Lots of real life data to ponder. :thumbup:


----------



## g-man (Jun 15, 2017)

Virigniagal, they dont post their price online. For some reason they want you call for pricing. I dont understand why.

Ridgerunner, I do keep a chart of the values over the years. It is not apples to apples since I was using logan in the past which is M3 and then I switched to the AA/Olsen (2020). Values like pH, the method doesnt matter, but Ca, K and P do.










The pH seems to be bouncing around. I will need 6 values decreasing to call it a trend (per control chart rules). I'm not sure if it is sampling variance. I try to take samples front and back in equal quantity, but there is always that potential. Another hypothesis I have is years that are more dry, I use more irrigation. I have hard water (25 grains), so I'm not sure how much that can affect.

P is at the point I would like to keep it at.

Mg? I'm not sure what is going on with Mg. Maybe the calcium from the hardwater?

I do use foliar FEature sometimes thru the year, which has micros. But the rate I use are in 1-2oz of FEature. It has the micros at 4-6% by weight, so the rate is so low that it wont impact the soil.

Potassium is the most variable. I think it has to be some competition for exchange sites plus the same hard water comment. I dont really know, but I will continue to add more.


----------

[Pointing records for screenshots and pages]
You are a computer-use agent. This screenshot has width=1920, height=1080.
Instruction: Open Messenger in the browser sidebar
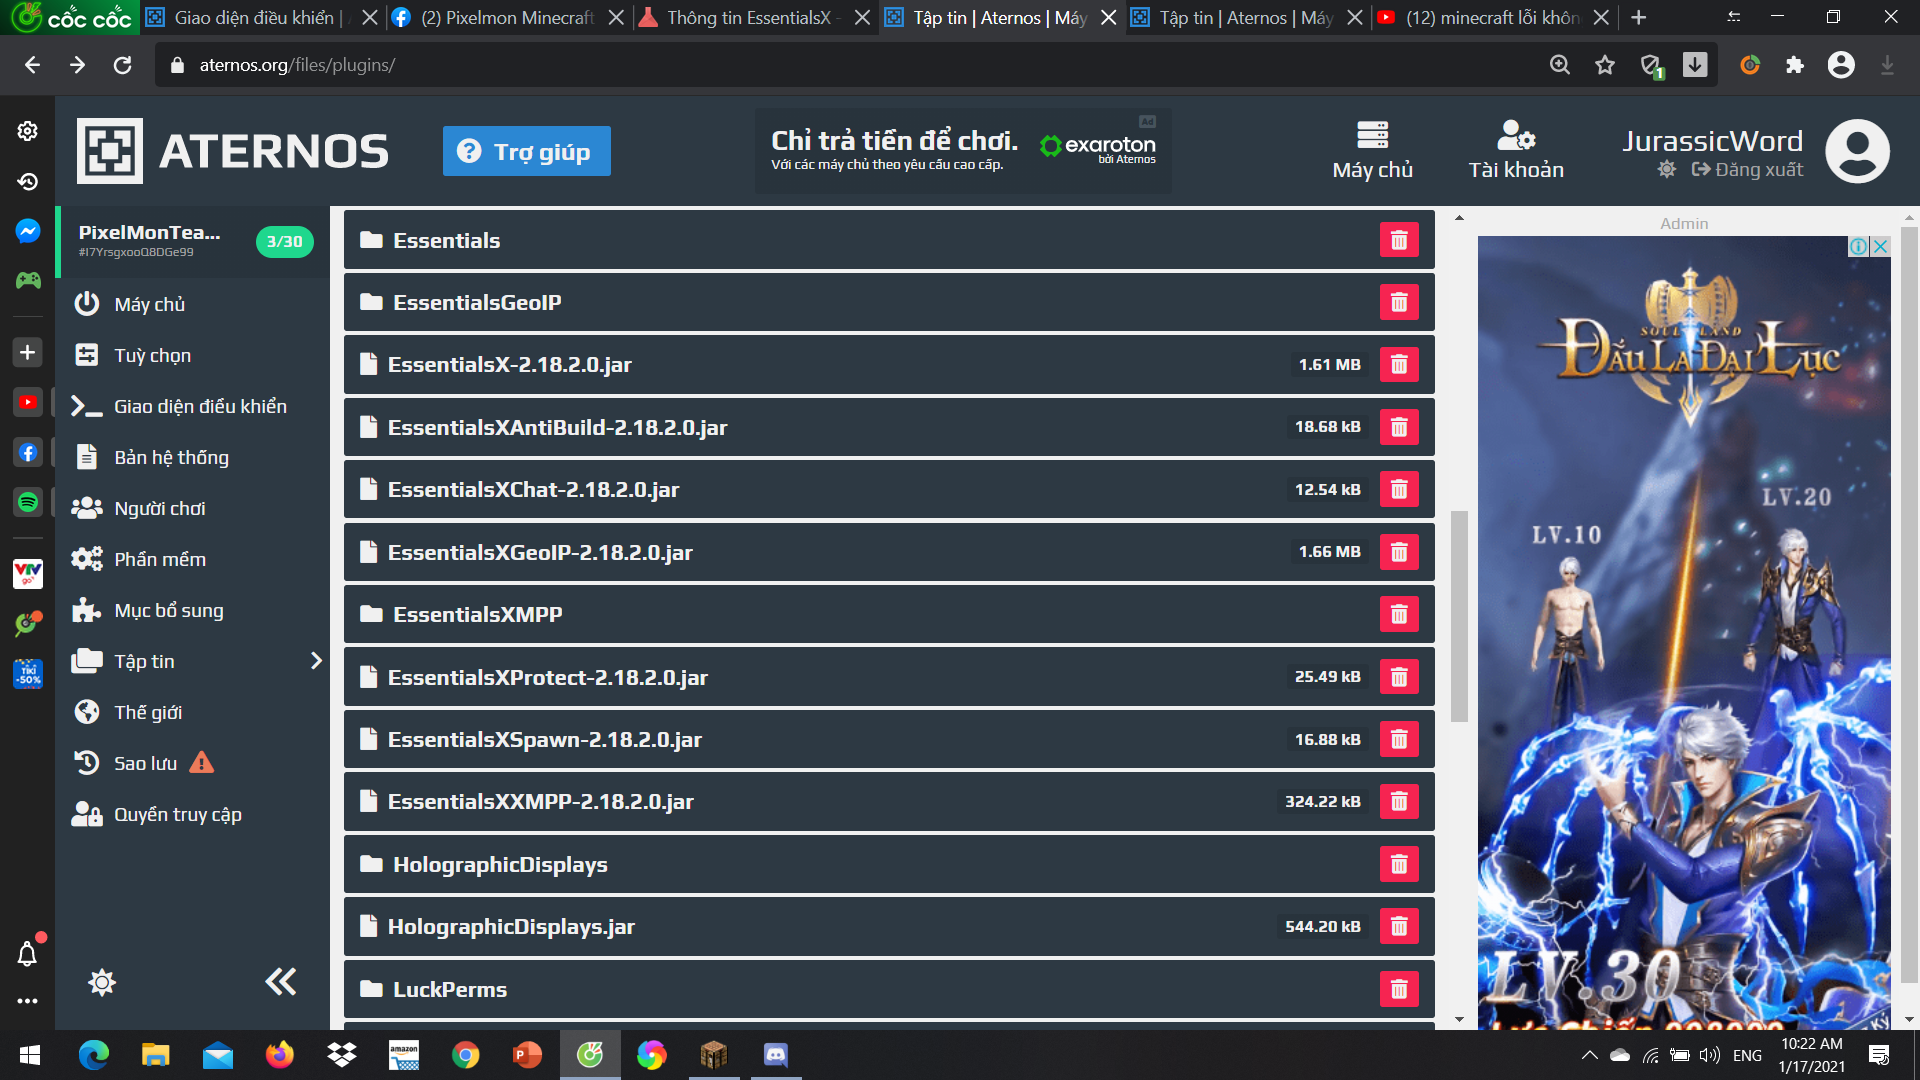[28, 231]
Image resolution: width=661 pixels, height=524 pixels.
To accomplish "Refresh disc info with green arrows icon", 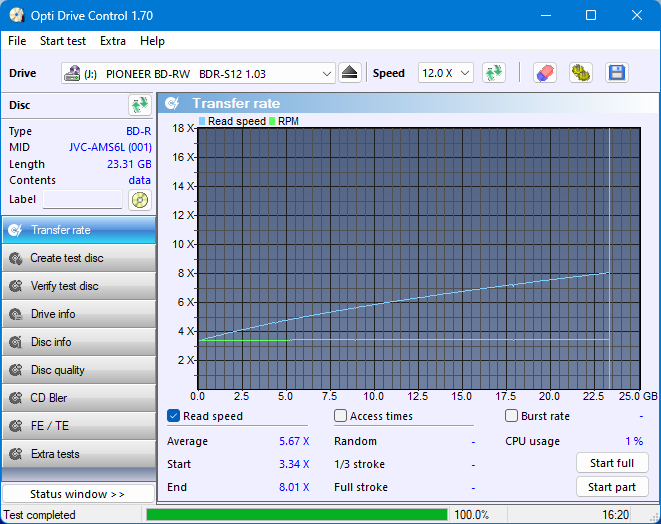I will [139, 105].
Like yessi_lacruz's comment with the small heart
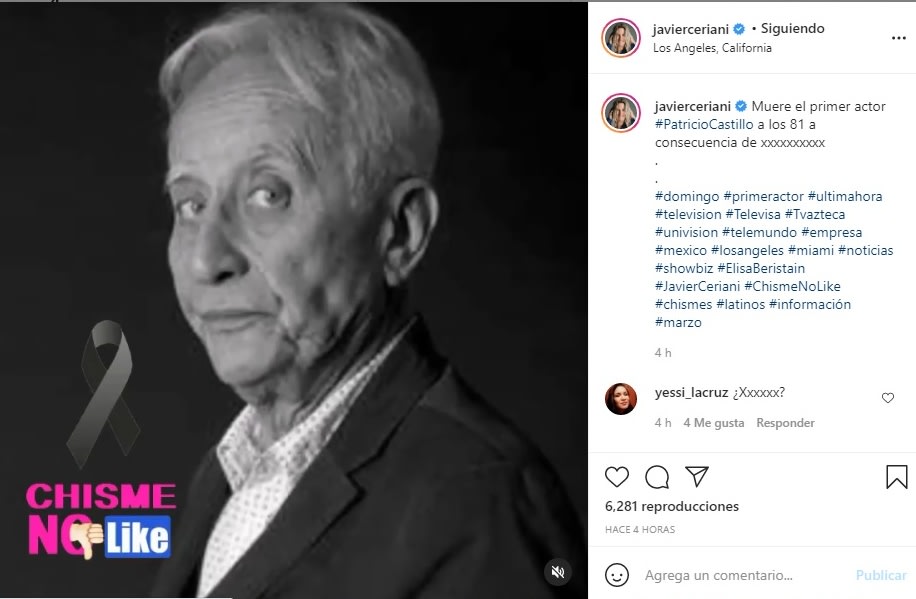 (x=887, y=398)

• **CHALLENGE 1**
In the soil test post, list every soil value named by its abbreviation in the sentence that begins "Values like pH".
• **CHALLENGE 2**
Write out the soil test post word for word, starting with "I do use foliar" and going on through "to add more.".

• **FINAL ANSWER 1**
pH, Ca, K, P

• **FINAL ANSWER 2**
I do use foliar FEature sometimes thru the year, which has micros. But the rate I use are in 1-2oz of FEature. It has the micros at 4-6% by weight, so the rate is so low that it wont impact the soil.

Potassium is the most variable. I think it has to be some competition for exchange sites plus the same hard water comment. I dont really know, but I will continue to add more.